Migrants come ashore in Dover (Image: Gareth Fuller/PA)
Almost a third of the £11.4billion foreign aid budget is spent supporting refugees and asylum seekers in the UK, an official watchdog has warned, writes Martyn Brown.
The Independent Commission for Aid Impact said such costs have risen to around £3.5billion.
The findings will heap pressure on the government to tackle migrant small boats crossing the Channel and bear down on the backlog in asylum claims.
It also means the UK’s response to floods in Pakistan and drought in Somalia has been delayed.
Under international aid rules, the first-year costs of supporting refugees in a donor country can qualify as official development assistance.
The ICAI said while the rule has always been considered controversial, it has become a big problem in recent years.
Large-scale visa schemes for refugees from Ukraine and Afghanistan as well as the upsurge in Channel crossings made the bill soar last year.

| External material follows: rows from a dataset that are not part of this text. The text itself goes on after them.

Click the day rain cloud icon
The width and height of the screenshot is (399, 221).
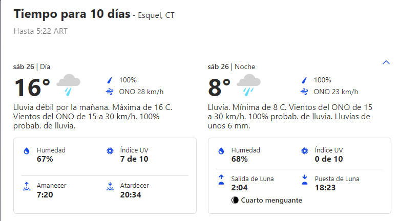(68, 85)
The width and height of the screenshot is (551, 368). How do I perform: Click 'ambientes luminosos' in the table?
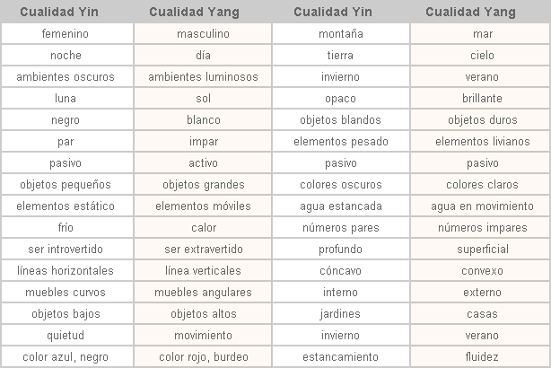click(x=204, y=77)
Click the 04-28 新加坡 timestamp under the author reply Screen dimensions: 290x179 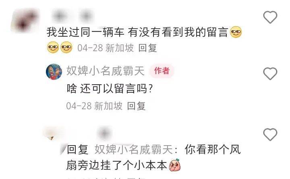94,106
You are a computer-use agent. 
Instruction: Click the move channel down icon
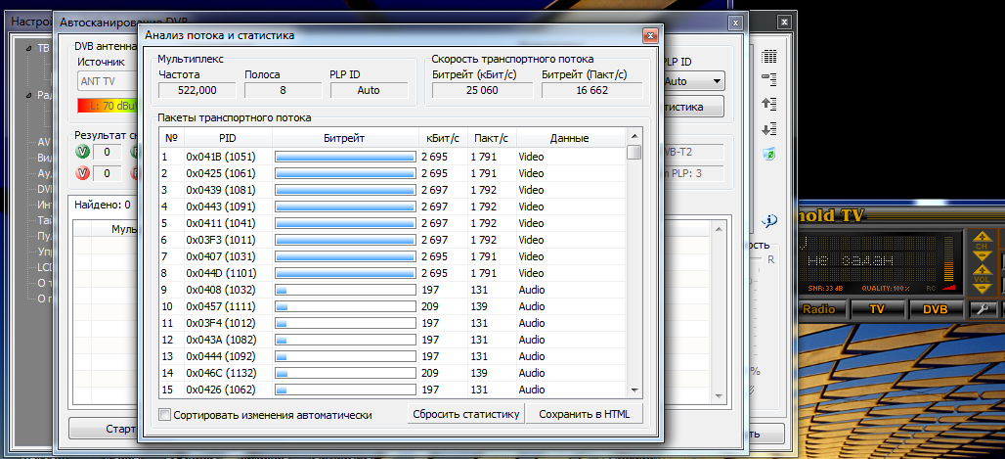click(x=768, y=128)
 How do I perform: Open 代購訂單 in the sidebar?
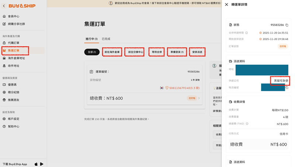tap(14, 43)
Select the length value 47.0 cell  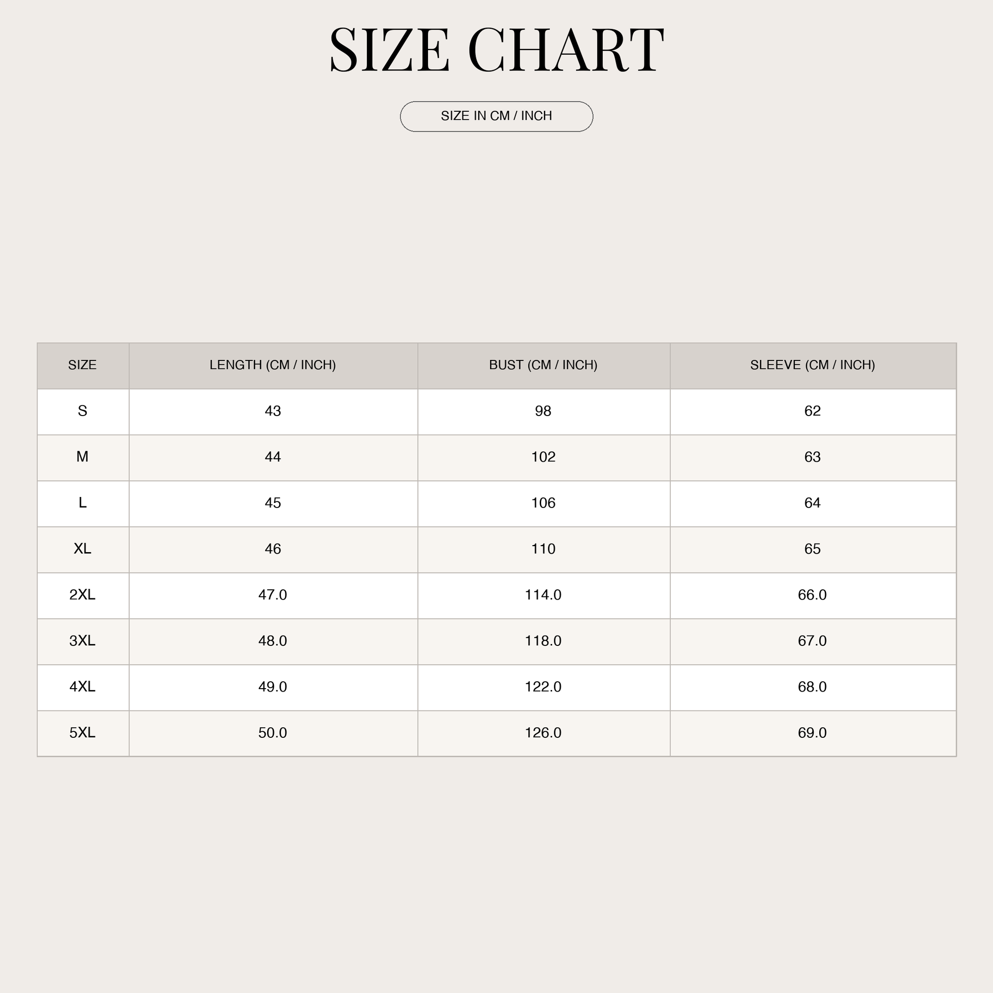273,595
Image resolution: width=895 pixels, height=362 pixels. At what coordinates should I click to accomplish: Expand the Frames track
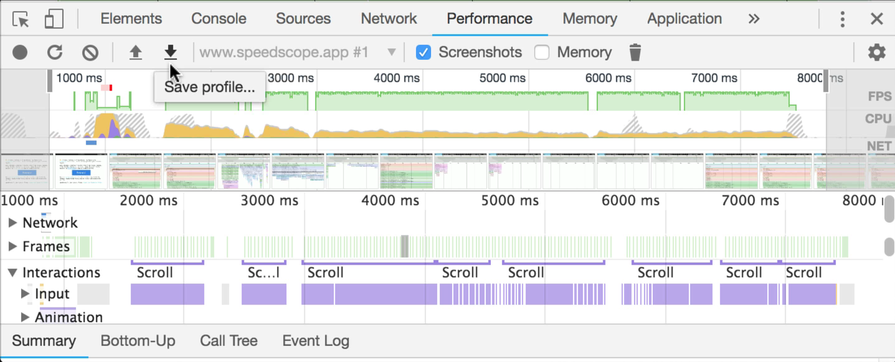12,246
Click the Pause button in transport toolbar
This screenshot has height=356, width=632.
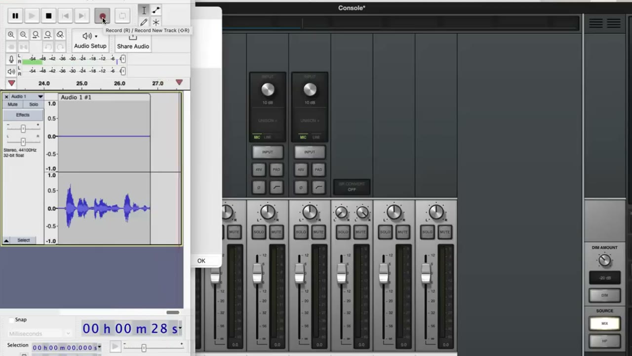tap(15, 16)

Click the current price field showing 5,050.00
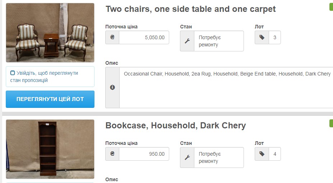(x=144, y=37)
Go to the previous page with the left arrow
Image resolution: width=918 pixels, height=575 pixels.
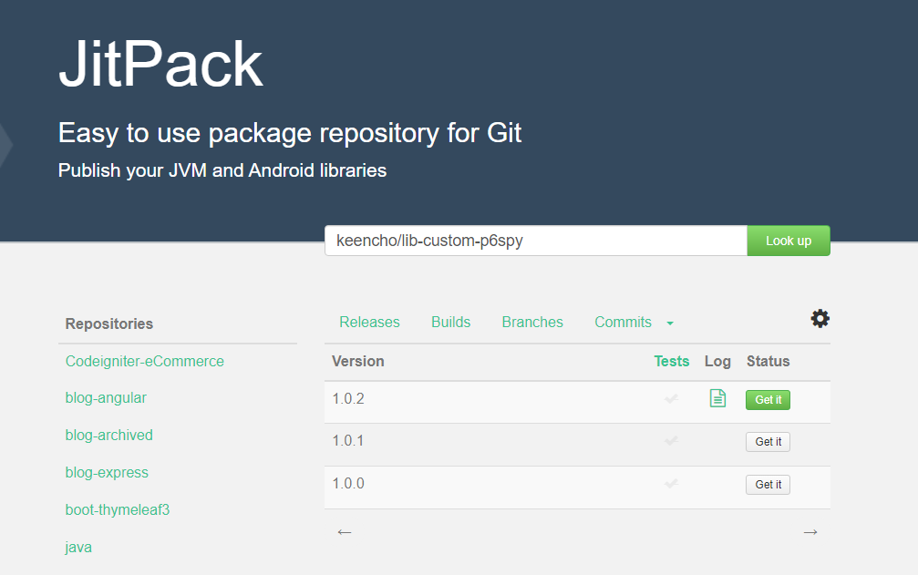(344, 531)
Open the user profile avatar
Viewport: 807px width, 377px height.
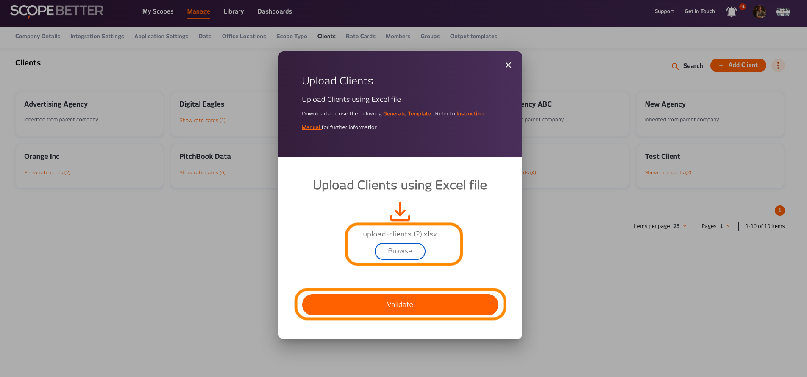click(x=759, y=11)
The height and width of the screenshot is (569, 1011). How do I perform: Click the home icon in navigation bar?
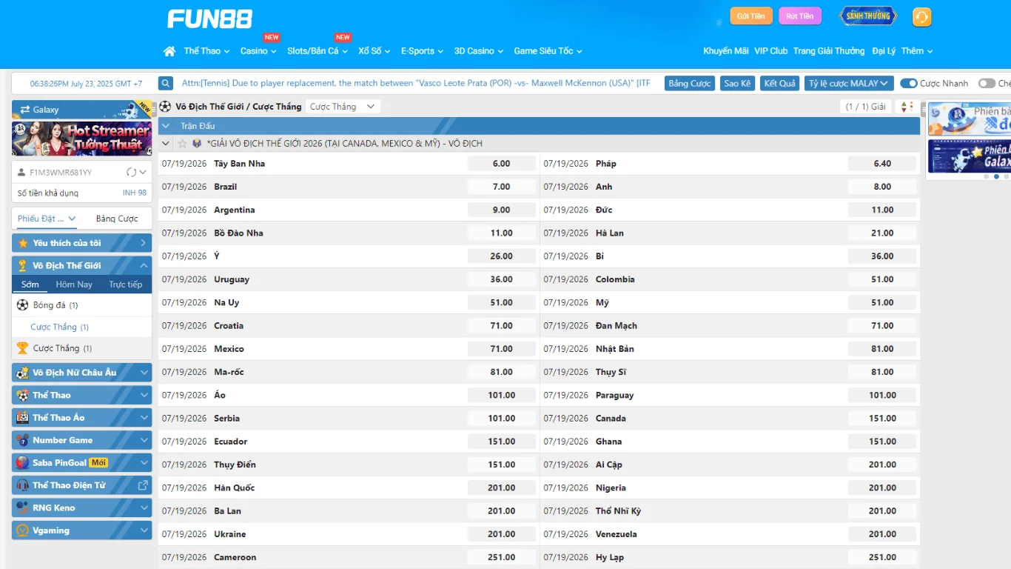point(169,51)
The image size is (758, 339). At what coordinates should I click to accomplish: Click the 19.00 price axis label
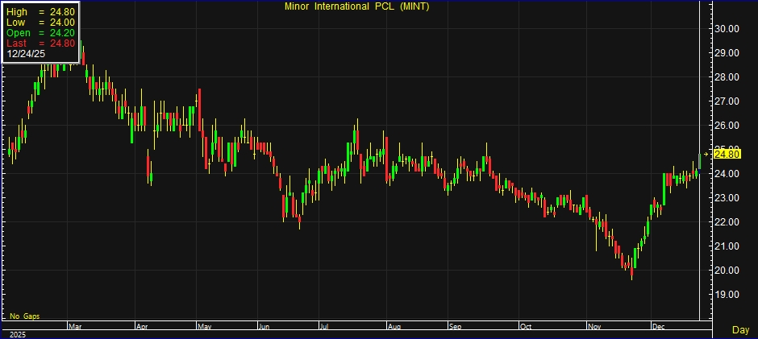coord(728,295)
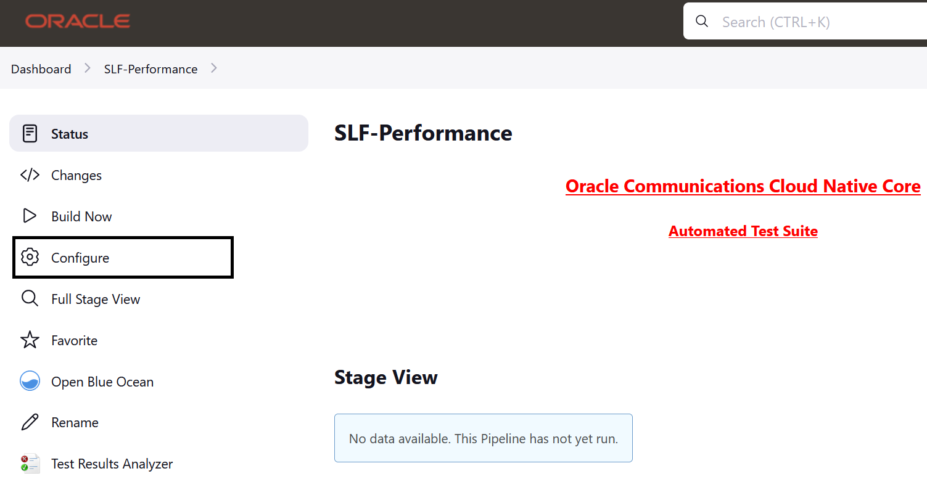Click the Build Now sidebar entry

pos(81,216)
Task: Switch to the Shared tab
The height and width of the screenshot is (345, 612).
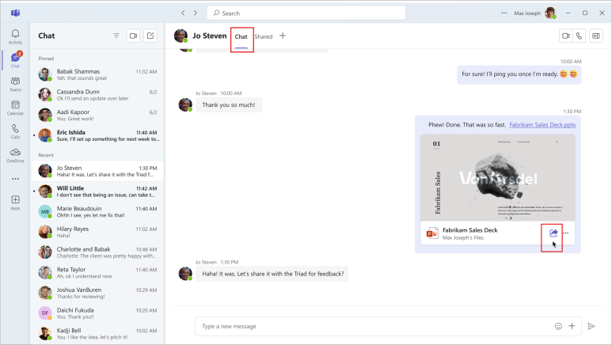Action: click(x=264, y=36)
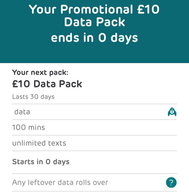Click 'unlimited texts' allowance text
The width and height of the screenshot is (189, 193).
(39, 143)
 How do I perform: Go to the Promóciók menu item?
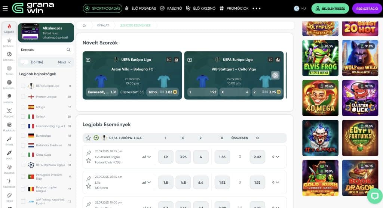tap(234, 8)
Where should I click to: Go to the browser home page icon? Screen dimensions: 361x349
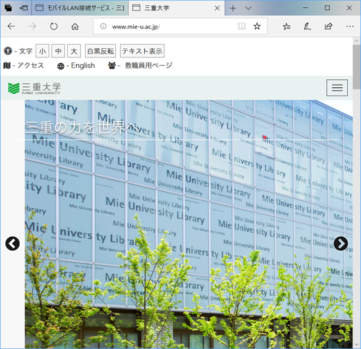75,26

With the overseas aid budget limited to 0.5 percent of GDP, the ICAI said the UK’s ability to respond to international humanitarian emergencies has been “sharply curtailed”.
It warns the Foreign, Commonwealth and Development Office has been forced to pause “non-essential” spending. And it added: “This was seen in the limited UK response both to devastating floods in Pakistan in August 2022, and to the worsening drought in the Horn of Africa, which is expected to lead to widespread famine in 2023.”
The ICAI said the shift in resources away from emergency response to supporting refugees in the UK represented a “significant loss” in the efficiency of aid spending.
Between October 2022 and March this year, the number of hotels used by the Home Office to house asylum seekers and refugees almost doubled from around 200 to 386. The ICAI said it had heard “a lot of anecdotal” evidence of safeguarding lapses in asylum hotels. , particularly for women and girls, who face significant risks of harassment and violence.
Chairman of the Commons international development committee, Sarah Champion, said: “Our valuable aid budget is being squandered as a result of Home Office failure to get on top of asylum application backlogs.
“Spending should promote and target the economic development and welfare of developing countries.”